UhlÚn Lab - Karolinska Institutet
Our research group is studying developmental and cancer related processes in various types of cells. The biological platforms that we are applying are tissue slices, primary cell cultures, cell lines and stem cells. To study the processes of cell division, cell differentiation, and neural migration/networking we are applying state-of-the-art imaging techniques and modern genetic tools, such as transgenic animals. Our focus is to shed light on the intracellular cell signaling mechanisms that regulate these vital processes for development and disease. We are particularly interested in calcium signaling and how cells are modulating and decoding the frequency/amplitude of intracellular calcium oscillations.
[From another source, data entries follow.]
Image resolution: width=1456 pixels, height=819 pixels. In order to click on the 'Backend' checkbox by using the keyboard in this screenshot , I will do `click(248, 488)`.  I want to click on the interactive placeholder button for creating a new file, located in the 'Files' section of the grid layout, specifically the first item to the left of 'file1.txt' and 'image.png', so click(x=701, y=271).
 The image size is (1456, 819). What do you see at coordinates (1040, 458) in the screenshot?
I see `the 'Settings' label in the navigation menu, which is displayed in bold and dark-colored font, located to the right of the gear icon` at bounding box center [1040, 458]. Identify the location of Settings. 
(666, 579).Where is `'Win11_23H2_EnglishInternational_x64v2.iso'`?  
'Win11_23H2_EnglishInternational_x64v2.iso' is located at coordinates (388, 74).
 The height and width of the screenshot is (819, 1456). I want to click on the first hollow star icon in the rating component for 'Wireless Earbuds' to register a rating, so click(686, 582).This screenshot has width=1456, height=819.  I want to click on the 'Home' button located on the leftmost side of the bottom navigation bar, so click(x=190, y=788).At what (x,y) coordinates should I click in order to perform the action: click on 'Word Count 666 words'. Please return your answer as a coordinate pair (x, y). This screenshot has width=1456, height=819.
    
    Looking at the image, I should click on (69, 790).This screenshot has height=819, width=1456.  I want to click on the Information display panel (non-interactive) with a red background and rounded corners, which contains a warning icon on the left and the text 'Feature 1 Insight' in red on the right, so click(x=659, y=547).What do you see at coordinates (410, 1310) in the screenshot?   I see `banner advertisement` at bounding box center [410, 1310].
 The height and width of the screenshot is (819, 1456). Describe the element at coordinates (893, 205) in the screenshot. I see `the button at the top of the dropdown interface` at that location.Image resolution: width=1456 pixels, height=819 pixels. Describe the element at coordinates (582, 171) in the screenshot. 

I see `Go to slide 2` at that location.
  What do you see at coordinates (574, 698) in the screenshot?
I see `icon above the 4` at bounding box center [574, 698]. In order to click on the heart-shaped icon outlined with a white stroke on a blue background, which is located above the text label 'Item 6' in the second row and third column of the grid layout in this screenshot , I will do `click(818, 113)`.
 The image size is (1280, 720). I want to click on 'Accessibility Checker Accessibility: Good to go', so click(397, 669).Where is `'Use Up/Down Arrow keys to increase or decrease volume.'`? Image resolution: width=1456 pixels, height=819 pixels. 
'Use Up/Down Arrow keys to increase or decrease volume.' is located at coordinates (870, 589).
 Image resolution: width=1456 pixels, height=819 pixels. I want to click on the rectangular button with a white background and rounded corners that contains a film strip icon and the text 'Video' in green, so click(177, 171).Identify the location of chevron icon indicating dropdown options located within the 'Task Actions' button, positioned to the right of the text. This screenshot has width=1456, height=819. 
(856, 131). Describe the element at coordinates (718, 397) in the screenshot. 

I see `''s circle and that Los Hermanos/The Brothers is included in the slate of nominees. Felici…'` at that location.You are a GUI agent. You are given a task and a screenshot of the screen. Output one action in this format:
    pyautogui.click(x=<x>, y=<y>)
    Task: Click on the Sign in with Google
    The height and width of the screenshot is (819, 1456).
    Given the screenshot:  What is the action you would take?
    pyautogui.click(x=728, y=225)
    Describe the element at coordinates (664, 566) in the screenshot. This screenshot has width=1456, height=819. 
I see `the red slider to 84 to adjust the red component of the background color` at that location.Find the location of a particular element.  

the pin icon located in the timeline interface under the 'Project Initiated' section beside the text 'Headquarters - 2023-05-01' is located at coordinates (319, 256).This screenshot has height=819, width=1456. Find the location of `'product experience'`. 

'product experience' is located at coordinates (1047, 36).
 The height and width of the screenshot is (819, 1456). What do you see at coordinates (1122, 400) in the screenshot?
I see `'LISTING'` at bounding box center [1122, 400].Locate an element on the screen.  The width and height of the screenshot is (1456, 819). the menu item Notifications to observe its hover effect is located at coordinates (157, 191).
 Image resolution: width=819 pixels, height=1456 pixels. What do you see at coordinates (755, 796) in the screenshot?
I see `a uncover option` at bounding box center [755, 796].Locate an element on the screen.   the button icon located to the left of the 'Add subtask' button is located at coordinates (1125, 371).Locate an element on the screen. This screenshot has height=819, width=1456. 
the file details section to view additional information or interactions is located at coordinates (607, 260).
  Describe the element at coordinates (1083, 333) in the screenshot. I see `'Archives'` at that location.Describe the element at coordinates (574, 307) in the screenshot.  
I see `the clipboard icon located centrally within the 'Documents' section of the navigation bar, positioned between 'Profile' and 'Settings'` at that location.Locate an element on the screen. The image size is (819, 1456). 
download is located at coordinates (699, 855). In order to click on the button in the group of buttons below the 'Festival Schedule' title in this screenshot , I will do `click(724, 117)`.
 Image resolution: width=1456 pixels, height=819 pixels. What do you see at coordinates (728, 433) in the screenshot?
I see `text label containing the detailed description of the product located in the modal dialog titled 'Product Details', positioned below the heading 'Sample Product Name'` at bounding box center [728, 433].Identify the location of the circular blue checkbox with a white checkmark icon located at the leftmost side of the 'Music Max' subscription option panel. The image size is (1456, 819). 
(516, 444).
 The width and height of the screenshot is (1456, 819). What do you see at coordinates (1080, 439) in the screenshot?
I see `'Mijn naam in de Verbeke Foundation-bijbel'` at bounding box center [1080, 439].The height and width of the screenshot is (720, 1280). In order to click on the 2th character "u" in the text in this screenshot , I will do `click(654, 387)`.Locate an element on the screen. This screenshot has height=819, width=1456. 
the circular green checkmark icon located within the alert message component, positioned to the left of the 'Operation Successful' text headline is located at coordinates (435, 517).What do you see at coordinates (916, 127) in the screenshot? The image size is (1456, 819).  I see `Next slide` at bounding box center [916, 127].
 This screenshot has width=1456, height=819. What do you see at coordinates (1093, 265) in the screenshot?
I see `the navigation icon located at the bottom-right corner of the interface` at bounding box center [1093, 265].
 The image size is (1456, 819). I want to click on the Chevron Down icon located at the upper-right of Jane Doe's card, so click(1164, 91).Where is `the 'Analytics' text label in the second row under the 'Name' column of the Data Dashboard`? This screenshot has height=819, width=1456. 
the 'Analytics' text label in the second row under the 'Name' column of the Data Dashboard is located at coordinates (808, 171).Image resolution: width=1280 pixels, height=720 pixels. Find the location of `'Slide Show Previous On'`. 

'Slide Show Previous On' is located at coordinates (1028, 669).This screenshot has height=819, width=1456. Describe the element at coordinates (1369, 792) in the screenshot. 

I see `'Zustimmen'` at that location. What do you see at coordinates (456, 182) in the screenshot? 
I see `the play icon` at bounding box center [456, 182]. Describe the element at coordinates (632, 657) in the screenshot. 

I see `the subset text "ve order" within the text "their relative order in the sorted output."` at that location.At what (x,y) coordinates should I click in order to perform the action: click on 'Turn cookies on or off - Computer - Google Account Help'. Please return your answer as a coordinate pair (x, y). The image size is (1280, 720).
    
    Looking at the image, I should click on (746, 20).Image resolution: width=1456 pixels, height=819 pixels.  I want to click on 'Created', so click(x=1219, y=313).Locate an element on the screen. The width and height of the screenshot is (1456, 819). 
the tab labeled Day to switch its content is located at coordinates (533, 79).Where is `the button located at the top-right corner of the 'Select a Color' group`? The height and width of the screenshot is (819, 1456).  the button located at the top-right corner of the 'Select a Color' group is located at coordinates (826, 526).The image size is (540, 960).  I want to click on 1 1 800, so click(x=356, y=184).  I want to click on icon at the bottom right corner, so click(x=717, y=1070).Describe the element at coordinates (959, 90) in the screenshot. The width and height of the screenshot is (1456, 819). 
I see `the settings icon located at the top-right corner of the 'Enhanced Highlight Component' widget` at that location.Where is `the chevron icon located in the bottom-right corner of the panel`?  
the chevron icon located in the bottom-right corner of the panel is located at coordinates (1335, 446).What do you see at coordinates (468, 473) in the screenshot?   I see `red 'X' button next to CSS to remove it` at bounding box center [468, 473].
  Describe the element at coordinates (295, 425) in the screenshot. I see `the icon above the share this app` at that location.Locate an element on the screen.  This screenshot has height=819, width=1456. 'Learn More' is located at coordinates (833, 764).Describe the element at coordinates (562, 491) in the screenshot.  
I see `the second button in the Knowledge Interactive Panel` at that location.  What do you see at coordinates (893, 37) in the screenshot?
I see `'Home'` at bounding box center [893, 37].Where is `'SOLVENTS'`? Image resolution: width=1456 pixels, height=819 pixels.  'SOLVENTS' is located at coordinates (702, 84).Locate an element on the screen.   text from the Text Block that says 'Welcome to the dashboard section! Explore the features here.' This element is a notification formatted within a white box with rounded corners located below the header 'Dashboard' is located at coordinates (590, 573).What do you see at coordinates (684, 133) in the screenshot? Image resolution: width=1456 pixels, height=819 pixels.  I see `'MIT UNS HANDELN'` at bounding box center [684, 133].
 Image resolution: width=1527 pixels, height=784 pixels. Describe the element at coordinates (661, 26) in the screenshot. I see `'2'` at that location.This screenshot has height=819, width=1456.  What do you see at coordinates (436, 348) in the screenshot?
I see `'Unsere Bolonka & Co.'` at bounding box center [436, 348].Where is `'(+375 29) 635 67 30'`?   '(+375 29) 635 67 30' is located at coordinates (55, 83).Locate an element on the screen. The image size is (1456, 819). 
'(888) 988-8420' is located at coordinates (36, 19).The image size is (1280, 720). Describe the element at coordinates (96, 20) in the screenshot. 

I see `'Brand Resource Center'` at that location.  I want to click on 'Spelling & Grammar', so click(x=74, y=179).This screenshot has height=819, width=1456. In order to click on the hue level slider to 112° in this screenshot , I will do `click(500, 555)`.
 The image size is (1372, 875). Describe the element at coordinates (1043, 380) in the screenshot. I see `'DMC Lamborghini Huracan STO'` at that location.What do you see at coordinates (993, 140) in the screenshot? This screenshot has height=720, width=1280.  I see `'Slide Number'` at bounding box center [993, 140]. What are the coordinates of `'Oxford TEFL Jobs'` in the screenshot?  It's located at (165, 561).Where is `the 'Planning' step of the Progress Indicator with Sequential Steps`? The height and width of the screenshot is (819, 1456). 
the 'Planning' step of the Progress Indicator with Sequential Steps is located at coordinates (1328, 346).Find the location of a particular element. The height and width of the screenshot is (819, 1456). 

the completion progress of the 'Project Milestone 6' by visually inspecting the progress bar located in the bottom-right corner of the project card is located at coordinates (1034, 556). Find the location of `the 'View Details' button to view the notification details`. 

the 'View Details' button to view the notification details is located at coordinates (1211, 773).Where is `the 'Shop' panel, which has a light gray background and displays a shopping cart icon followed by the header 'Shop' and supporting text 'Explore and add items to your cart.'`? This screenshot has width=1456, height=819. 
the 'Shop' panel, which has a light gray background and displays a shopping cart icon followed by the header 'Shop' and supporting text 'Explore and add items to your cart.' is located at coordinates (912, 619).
Calcium is an almost universal intracellular messenger that controls a vast number of cellular processes spanning from fertilization to cell death. Cells create large calcium concentration gradients (~10'000 to 1) between the extracellular fluid, cytoplasm, and internal calcium stores by means of calcium-pumps located in the plasma membrane and in the membranes of internal calcium stores. These gradients provide ideal conditions for the use of calcium as a cellular currency that supports the propagation of intracellular calcium waves. The concerted actions of calcium transporters located in the plasma membrane and in the membranes surrounding internal stores, including the endoplasmic and sarcoplasmic reticulum, the mitochondria, and the nucleus, can generate calcium oscillations. As with a radio transmitter, cells exploit the two key features of oscillatory signals - frequency and amplitude - to utilize calcium as a second messenger to generate a large variety of intracellular signals. This is an efficient way to use the same second messenger to activate many different cell processes.
The lab is located in the new research building Biomedicum at the Karolinska Institutet's north campus in Solna. To study cell signaling events in living cells, tissue, and animals we are applying various imaging techniques, such as ratiometric ion concentration measurements, confocal microscopy, and 2-photon laser scanning microscopy. All imaging setups are available in our laboratory. The unit is well-equipped in a highly vibrant research community with substantial resources and excellent core facilities.